> Ziel A: Übernehmen Sie aus den Einträgen wortgetreu die Zeilen von der Zeile mit „You are a computer-use“ bis zur Zeile mit „click(x=301, y=351)“, beide Grenzzeilen eingeschlossen. Die Bilder gehören nicht in die Antwort.

> Dokumentausschnitt:
######

© JUNGE FREIHEIT Verlag GmbH & Co. www.jungefreiheit.de 04/16 / 22. Januar 2016

Nichts hat mit nichts zu tun
Publizistik: Auch Feministinnen relativieren die sexuelle Gewalt gegen Frauen durch Migranten
Birgit Kelle

Auch fast drei Wochen nach den massiven sexuellen Übergriffen auf Frauen in Köln und vielen anderen Städten scheuen sich zahlreiche Medien, die Wahrheit, die ganze Wahrheit und nichts als die Wahrheit für ihre Zuschauer und Leser aufzubereiten. Obwohl die Zeugenaussagen der Frauen einheitlich sind, diskutieren manche nach wie vor darüber, ob es richtig war, den Migrations- oder gar den Flüchtlingsstatus der Täter zu nennen oder das islamische Frauenbild zu thematisieren. Was nicht zum Weltbild paßt, wird lieber munter umgedeutet. 

Da sich Fakten aber so schlecht wegreden lassen, wird der Kontext verändert. Köln ist nun überall, und es gibt einen neuen Schuldigen für die Kölner Horrornacht: den deutschen weißen Mann. Oder, um es mit den Worten des Hamburger Grünen-Vize Michael Gwosdz zu sagen: „Alle Männer sind potentielle Vergewaltiger, ich auch.“ Damit reiht er sich ein bei den Relativierern der Nation, die in der Silvesternacht von Köln nicht etwa ein außergewöhnliches Ereignis sehen wollen, das man bislang eher vom Tahrir-Platz in Kairo kannte. Stattdessen fabuliert man gerne über die tägliche „Rape Culture“, also die Vergewaltigungskultur, für die unser Land anscheinend bekannt sein soll.

######

> Gegebene Angaben:
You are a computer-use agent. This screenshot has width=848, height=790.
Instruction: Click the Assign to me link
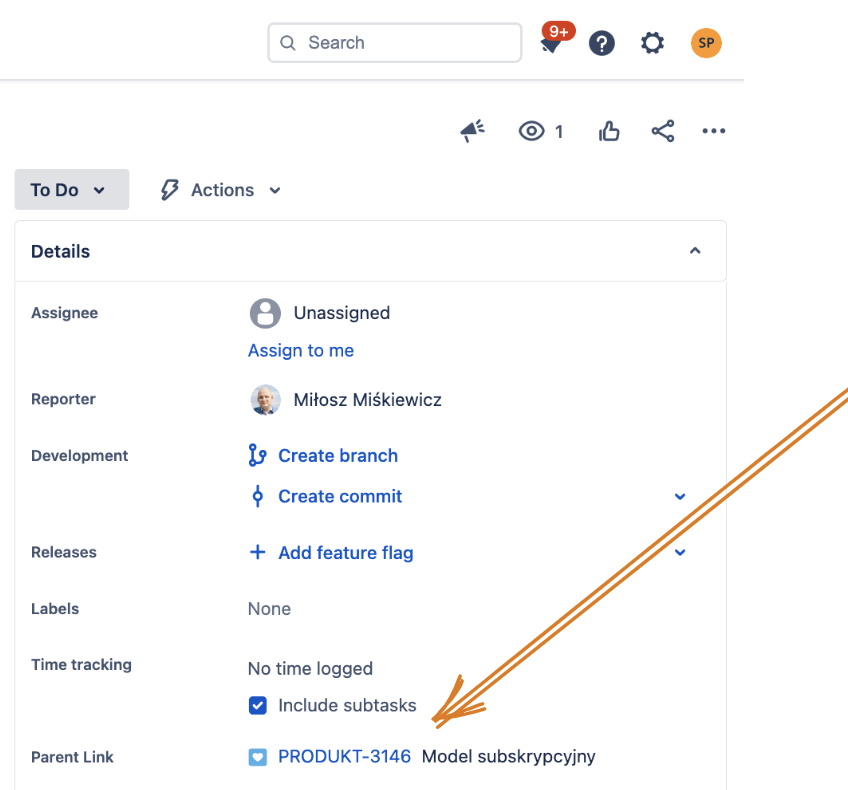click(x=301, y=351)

######

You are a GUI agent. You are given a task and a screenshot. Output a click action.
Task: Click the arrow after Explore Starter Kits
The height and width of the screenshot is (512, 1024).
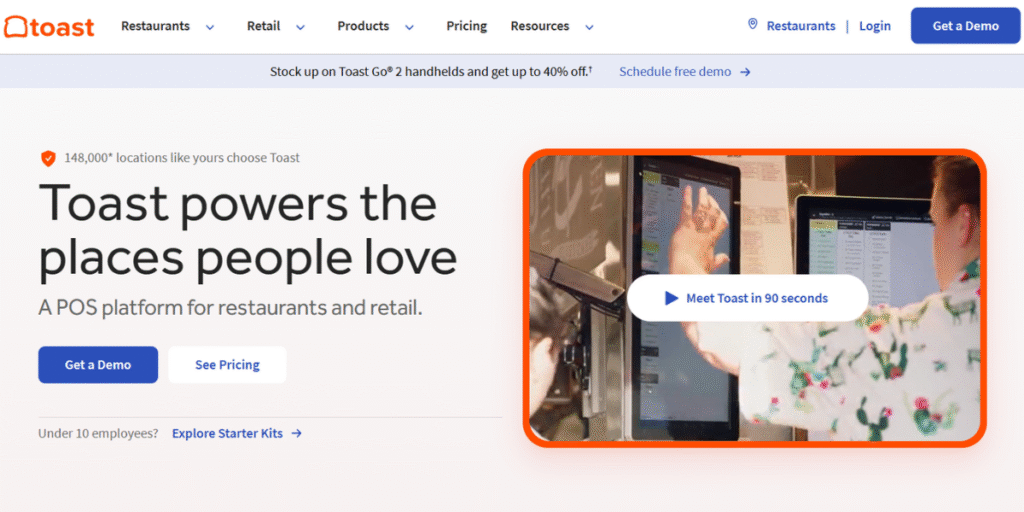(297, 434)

######

> Ziel B:
Beantworten Sie anhand des Zeitungsartikels:
(i) Wie viel Zeit ist laut dem ersten Absatz seit den Übergriffen in Köln vergangen?
(ii) Welche Funktion hat Michael Gwosdz laut dem Artikel?
(iii) Von welchem Ort kannte man ein solches Ereignis laut dem Artikel bislang eher?

> Vollständige Antwort A:
You are a computer-use agent. This screenshot has width=848, height=790.
Instruction: Click the Assign to me link
click(x=301, y=351)

> Vollständige Antwort B:
(i) Fast drei Wochen.
(ii) Er ist Hamburger Grünen-Vize.
(iii) Vom Tahrir-Platz in Kairo.